Według wysokiego rangą dyplomaty po kilku rundach dyskusji nieliczne państwa wciąż z rezerwą odnoszą się do propozycji uznania zbrojnego ramienia Hezbollahu za organizację terrorystyczną, bo obawiają się, że decyzja taka zagroziłaby stabilności w Libanie, gdzie szyicki Hezbollah odgrywa ważną rolę, i wystawiłaby na niebezpieczeństwo siły pokojowe ONZ. Także władze tego kraju zwracały się do UE, by nie wciągała tej organizacji na swoją "czarną listę".
Możliwe jest jednak kompromisowe rozwiązanie, zgodnie z którym zbrojne ramię Hezbollahu zostałoby wpisane na unijną listę organizacji terrorystycznych, ale UE podkreśli jednocześnie, że decyzja ta nie może wpłynąć na wstrzymanie dialogu ze wszystkimi siłami politycznymi w Libanie, ani nie spowoduje zawieszenia unijnego wsparcia dla tego kraju. Do podjęcia decyzji konieczna jest jednomyślność 28 krajów Unii.

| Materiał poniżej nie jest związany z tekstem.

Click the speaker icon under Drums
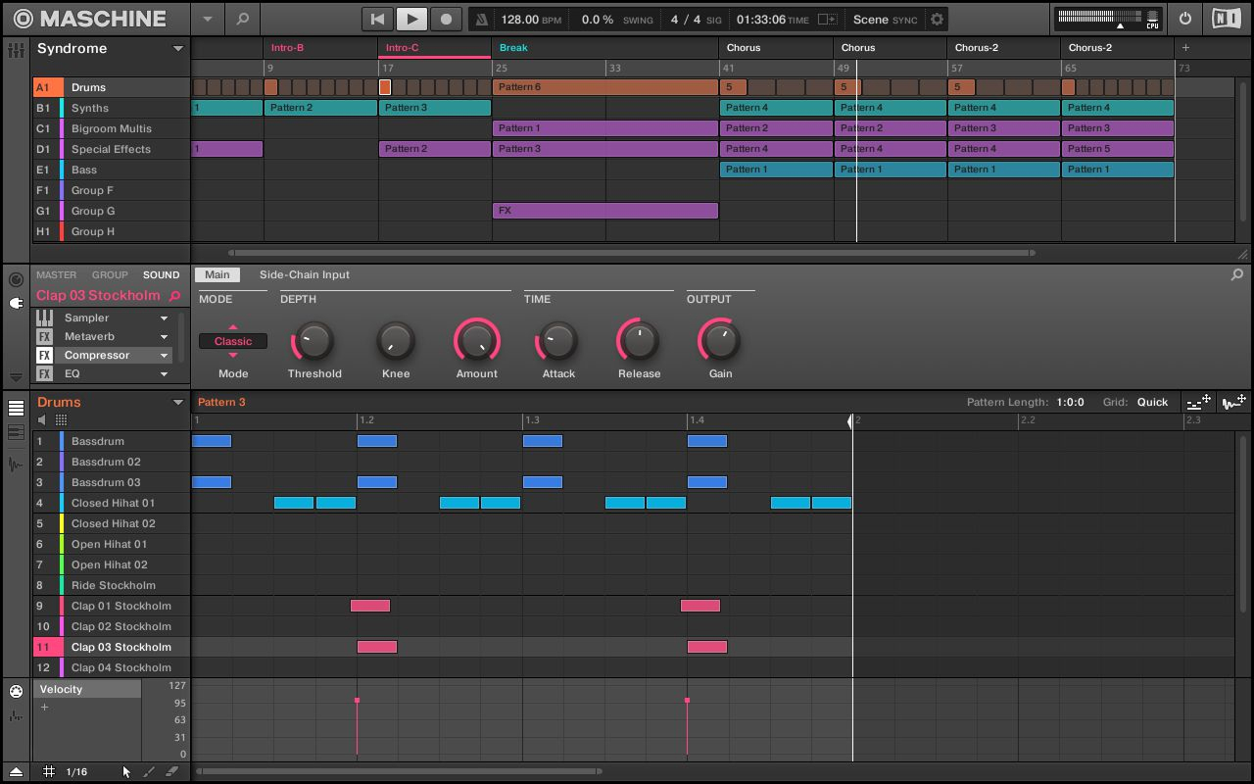This screenshot has width=1254, height=784. [42, 419]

Dyplomata zastrzegł też, że ewentualne unijne sankcje nie będą mieć związku z zaangażowaniem Hezbollahu w konflikt zbrojny w Syrii. - Powodem (...) jest zamach w Burgas - zaznaczył. Dodał, że konieczna będzie także precyzyjna analiza, które grupy wewnątrz Hezbollahu powinny zostać wpisane na unijną "czarną listę".
18 lipca 2012 roku w czarnomorskim porcie Burgas w Bułgarii obok autobusu z izraelskimi turystami wybuchła bomba. Zginęło osiem osób - Izraelczycy, bułgarski kierowca i zamachowiec. W lutym br. bułgarskie MSW poinformowało, że szyickie ugrupowanie libańskie Hezbollah było domniemanym organizatorem zamachu terrorystycznego w Burgas. - Mamy podstawy do przypuszczeń, że dwóch zamachowców było finansowanych przez Hezbollah - wskazywał ówczesny szef MSW Cwetan Cwetanow.

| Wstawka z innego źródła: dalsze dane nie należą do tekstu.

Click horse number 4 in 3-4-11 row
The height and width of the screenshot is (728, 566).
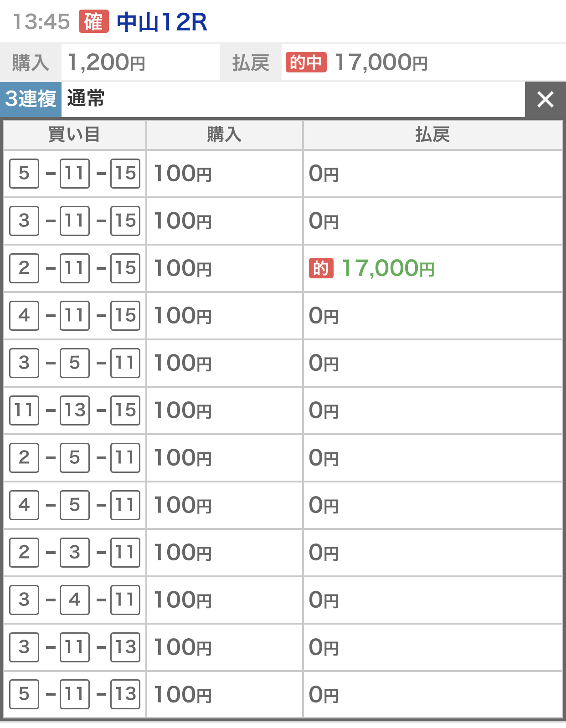coord(75,600)
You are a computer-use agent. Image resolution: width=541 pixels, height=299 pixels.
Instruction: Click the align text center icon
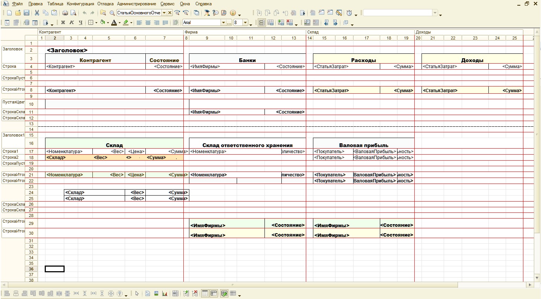(148, 23)
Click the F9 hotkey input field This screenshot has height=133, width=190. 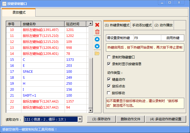click(147, 38)
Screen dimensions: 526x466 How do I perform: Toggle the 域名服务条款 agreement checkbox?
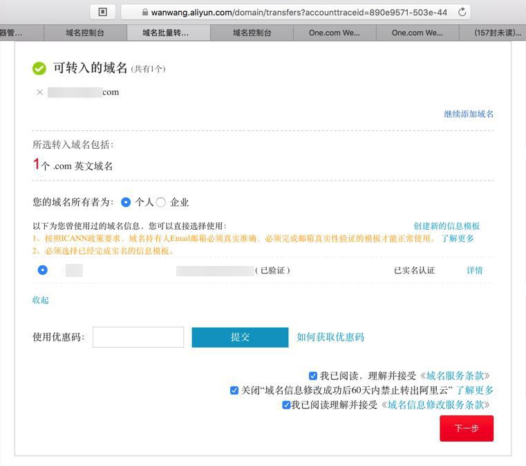(x=313, y=376)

W marcu tego roku sąd na Cyprze skazał pochodzącego z Libanu obywatela szwedzkiego Hosaama Taleba Yaccouba na cztery lata więzienia za przygotowywanie zamachu godzącego w interesy izraelskie. Yaccouba aresztowano na Cyprze w końcu lipca ubiegłego roku, kiedy obserwował izraelskich turystów w porcie lotniczym w Larnace i ustalał trasy przewożących ich autobusów. Dwa tygodnie po jego aresztowaniu miał miejsce samobójczy zamach w Burgas.